Nonetheless, leisure tourism has rebounded more than the corporate kind. The sluggish return of trade conventions and business travel more broadly accounts for much of the plateauing in tourism this year.
Destination Toronto facilitated 71 major conferences and events last year, well below 2018′s 100-plus gatherings. The events in 2023 drew 290,000 business delegates – many of them visitors – who spent about $400-million, which speaks to conventions’ outsized economic contribution, Mr. Weir said. But that figure pales in comparison with the $800-million in spending from six years earlier.
“Some of the major meetings just haven’t fully come back,” he said.
Canada’s more gradual wind-down of health and travel restrictions in the years following the onset of the pandemic could also have cost it some big event bookings, since large conventions are booked up to seven years in advance.
“A lot of the meetings that are happening in ‘23, ‘24, ‘25, ‘26, they were booked in 2021. And in 2021, no American meeting planner was choosing Canada. Our border was closed,” Mr. Weir said.
Meanwhile, individual business travellers and smaller corporate groups have opted increasingly for video calls over expensive, time-sucking on-site visits.
“That sort of thing has changed forever,” Mr. Weir said.
The study found tourism sustained nearly 47,300 jobs directly – and roughly 20,000 more indirectly – in Toronto last year, making it all the more essential for operators to tap new markets and expand the sector.

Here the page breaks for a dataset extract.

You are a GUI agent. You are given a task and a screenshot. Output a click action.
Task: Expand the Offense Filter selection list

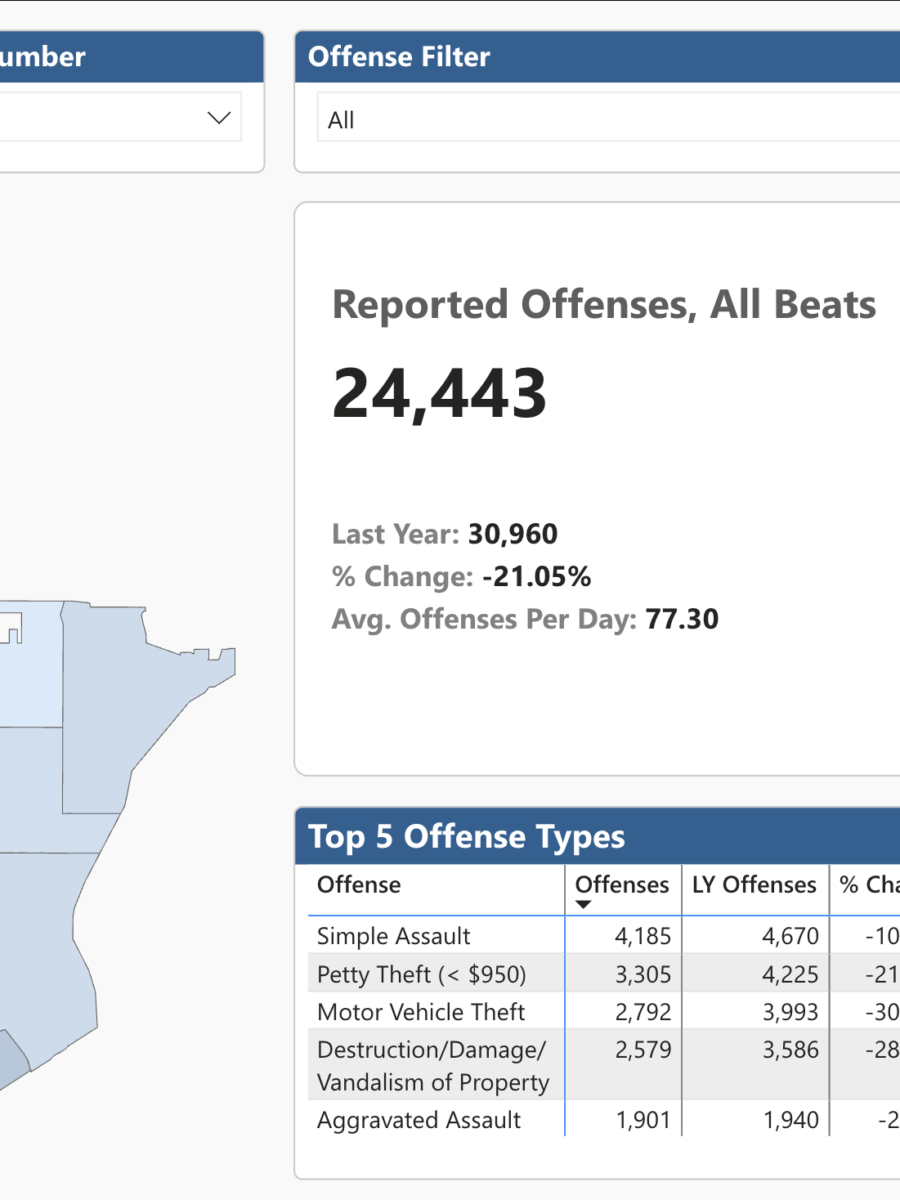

“If we’re only selling within the Toronto or Ontario economy, then you’re not growing, you’re just kind of moving money around within it,” Mr. Weir said.
A lower key interest rate – the Bank of Canada made its first cut in more than four years on Wednesday – would start to ease financial pressure on would-be tourists, Ms. Carroll said.
She also reiterated calls by city council to the province and Ottawa for Toronto to take a cut of the harmonized sales tax, which could then be put toward services in support of the local economy, including tourism.
“For every $100 people spend on a meal or a hotel night, $13 will be split almost evenly between the feds and the province, and we will get zero of that,” Ms. Carroll said, noting that big cities such as New York City and Chicago levy sales taxes.
“We’re asking for one penny on the dollar” – a $100 restaurant bill would yield $1 for the city, for example.
“That small share would make a huge difference,” the councillor said. “If we really want to go supernova and be the super city and super host, it’s the one thing that’s missing.”